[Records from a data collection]
•••••

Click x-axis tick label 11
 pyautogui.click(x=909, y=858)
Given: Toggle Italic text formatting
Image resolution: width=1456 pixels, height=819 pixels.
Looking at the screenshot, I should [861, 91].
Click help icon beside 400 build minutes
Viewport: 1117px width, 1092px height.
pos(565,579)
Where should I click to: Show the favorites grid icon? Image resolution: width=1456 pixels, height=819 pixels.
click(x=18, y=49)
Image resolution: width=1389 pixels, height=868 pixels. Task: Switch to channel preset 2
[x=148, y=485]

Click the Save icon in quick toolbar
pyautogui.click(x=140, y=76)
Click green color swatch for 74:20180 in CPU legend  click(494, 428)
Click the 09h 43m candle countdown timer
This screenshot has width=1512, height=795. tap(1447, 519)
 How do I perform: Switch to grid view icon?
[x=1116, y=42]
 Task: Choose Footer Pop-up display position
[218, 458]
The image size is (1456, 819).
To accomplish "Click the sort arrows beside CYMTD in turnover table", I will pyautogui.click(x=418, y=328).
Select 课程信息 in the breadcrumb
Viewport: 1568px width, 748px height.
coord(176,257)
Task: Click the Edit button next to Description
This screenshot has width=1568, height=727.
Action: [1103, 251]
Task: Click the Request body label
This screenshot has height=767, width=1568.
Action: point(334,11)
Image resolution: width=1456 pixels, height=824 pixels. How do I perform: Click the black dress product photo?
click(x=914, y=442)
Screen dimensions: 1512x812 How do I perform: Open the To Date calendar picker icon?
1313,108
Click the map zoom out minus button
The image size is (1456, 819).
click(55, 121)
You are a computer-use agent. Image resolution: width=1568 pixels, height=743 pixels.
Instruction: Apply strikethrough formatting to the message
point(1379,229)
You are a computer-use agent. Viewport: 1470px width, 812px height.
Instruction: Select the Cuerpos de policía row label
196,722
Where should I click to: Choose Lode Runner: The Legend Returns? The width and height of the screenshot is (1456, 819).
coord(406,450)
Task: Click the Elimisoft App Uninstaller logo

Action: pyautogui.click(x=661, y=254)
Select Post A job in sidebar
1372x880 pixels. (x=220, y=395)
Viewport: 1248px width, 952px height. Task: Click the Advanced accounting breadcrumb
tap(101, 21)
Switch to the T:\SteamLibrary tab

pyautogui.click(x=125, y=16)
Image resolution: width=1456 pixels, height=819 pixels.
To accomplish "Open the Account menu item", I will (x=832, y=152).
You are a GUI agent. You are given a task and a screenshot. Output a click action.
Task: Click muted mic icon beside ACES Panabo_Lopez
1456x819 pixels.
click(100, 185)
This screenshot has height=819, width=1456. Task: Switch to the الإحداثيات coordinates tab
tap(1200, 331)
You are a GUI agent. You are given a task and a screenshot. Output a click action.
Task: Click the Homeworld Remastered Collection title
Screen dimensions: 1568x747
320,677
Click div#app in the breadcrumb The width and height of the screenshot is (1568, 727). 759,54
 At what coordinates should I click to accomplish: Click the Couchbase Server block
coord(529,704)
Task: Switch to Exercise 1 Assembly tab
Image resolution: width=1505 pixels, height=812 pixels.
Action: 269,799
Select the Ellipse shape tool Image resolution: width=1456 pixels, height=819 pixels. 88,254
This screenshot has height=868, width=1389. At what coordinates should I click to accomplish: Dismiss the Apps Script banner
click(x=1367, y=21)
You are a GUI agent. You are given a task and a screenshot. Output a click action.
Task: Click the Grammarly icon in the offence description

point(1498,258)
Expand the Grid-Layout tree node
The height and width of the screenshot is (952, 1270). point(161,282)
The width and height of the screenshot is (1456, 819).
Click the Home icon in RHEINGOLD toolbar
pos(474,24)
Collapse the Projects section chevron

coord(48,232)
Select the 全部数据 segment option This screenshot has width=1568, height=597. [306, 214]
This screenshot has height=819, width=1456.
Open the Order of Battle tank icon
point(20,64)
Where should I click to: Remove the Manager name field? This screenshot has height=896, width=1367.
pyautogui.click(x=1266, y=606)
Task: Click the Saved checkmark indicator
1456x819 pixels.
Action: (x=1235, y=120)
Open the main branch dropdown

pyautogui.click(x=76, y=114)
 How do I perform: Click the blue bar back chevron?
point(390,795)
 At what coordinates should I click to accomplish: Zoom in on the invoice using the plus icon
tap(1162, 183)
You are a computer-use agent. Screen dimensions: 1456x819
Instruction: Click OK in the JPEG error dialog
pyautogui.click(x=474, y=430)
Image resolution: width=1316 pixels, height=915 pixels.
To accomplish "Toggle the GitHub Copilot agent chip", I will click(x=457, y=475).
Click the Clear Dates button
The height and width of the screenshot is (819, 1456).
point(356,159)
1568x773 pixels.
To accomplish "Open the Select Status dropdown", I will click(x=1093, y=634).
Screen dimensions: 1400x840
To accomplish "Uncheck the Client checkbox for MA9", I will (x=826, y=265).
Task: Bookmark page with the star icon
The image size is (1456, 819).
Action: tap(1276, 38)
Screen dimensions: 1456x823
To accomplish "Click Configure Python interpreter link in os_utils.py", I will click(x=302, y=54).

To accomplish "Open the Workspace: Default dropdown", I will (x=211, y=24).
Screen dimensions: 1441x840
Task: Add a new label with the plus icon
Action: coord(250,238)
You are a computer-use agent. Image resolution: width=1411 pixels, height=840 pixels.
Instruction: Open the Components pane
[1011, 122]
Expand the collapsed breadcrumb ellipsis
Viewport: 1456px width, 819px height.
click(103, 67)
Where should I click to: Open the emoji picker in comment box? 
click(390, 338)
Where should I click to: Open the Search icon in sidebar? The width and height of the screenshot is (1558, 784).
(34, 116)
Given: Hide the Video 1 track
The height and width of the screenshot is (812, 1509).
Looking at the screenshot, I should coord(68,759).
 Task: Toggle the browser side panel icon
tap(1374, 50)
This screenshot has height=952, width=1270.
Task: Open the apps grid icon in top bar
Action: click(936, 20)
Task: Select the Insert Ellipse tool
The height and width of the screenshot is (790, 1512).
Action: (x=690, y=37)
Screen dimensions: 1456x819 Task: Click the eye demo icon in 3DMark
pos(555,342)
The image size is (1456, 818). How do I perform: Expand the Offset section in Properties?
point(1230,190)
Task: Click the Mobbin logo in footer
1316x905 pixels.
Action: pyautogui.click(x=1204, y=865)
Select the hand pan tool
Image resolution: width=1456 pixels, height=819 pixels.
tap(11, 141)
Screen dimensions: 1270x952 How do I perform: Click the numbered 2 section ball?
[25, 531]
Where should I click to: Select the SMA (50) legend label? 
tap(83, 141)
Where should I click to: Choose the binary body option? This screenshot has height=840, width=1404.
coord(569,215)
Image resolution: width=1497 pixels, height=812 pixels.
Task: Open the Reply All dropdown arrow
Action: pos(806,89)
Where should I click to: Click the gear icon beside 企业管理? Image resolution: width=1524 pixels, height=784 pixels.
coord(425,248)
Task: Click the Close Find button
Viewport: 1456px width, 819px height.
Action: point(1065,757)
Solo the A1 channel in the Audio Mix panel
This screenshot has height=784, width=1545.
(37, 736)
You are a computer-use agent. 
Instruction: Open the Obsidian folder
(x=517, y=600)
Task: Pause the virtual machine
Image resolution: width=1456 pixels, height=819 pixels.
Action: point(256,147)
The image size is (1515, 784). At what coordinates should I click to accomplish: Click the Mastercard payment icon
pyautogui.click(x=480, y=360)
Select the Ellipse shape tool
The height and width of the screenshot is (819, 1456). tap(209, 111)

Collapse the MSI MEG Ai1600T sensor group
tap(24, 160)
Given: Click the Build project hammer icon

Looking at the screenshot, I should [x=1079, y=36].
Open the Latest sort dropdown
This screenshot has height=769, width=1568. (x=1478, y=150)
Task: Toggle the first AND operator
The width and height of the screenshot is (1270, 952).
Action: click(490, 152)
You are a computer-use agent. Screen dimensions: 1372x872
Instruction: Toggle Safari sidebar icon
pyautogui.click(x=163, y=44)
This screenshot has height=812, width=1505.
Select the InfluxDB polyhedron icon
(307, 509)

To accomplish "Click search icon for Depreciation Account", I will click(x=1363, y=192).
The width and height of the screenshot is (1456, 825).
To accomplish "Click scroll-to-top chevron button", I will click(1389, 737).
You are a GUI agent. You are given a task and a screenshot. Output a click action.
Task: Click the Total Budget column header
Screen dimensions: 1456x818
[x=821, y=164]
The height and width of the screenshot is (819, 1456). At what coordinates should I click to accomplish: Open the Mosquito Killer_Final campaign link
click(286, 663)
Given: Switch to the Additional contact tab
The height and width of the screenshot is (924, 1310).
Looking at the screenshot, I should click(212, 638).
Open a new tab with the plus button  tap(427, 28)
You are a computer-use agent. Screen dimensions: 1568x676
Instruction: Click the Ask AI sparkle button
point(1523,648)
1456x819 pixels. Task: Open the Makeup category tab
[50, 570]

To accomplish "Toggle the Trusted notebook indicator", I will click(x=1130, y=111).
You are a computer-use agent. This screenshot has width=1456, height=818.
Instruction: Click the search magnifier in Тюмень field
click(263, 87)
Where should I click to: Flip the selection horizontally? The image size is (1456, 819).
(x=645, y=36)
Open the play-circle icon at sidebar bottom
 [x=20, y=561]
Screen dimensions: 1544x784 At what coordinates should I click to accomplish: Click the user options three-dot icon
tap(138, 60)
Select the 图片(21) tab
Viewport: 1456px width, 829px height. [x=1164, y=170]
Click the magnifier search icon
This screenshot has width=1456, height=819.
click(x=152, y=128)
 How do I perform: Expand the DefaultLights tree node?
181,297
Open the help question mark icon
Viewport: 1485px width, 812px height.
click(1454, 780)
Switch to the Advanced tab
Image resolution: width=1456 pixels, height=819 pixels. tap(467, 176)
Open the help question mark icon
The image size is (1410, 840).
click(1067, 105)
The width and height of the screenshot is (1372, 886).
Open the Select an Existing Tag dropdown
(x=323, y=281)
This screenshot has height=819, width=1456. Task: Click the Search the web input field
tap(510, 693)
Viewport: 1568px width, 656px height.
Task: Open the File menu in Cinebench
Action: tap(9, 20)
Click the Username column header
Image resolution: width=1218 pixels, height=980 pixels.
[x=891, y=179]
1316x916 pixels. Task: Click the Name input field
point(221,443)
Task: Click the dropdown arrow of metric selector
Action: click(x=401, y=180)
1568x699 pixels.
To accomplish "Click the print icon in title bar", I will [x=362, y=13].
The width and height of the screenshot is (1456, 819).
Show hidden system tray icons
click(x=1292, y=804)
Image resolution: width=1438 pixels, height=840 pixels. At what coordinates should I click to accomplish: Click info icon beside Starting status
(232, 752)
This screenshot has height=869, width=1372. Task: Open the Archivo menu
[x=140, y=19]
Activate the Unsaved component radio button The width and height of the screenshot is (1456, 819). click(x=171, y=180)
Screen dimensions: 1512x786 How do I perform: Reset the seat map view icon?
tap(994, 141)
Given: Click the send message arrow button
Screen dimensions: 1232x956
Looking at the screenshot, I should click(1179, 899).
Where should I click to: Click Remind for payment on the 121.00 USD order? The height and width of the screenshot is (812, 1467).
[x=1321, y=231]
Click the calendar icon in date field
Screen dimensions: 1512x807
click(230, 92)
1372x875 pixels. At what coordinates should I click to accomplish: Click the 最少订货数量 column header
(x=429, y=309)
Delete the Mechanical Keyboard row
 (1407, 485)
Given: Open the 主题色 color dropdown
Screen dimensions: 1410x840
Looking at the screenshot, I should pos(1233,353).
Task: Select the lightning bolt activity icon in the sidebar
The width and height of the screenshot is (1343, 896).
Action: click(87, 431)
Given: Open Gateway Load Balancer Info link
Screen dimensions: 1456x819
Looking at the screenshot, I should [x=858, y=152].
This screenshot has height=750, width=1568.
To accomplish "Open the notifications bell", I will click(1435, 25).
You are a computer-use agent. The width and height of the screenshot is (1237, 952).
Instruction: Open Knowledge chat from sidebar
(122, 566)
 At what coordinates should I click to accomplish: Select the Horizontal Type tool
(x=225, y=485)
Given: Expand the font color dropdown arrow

•••••

> _What is needed_: Above are the entries. Output exactly the lines beginning with the line that has "Switch to the Advanced tab" and ending with the line that has "The width and height of the screenshot is (1372, 886).".

> _Response to this task_:
Switch to the Advanced tab
Image resolution: width=1456 pixels, height=819 pixels. tap(467, 176)
Open the help question mark icon
The image size is (1410, 840).
click(1067, 105)
The width and height of the screenshot is (1372, 886).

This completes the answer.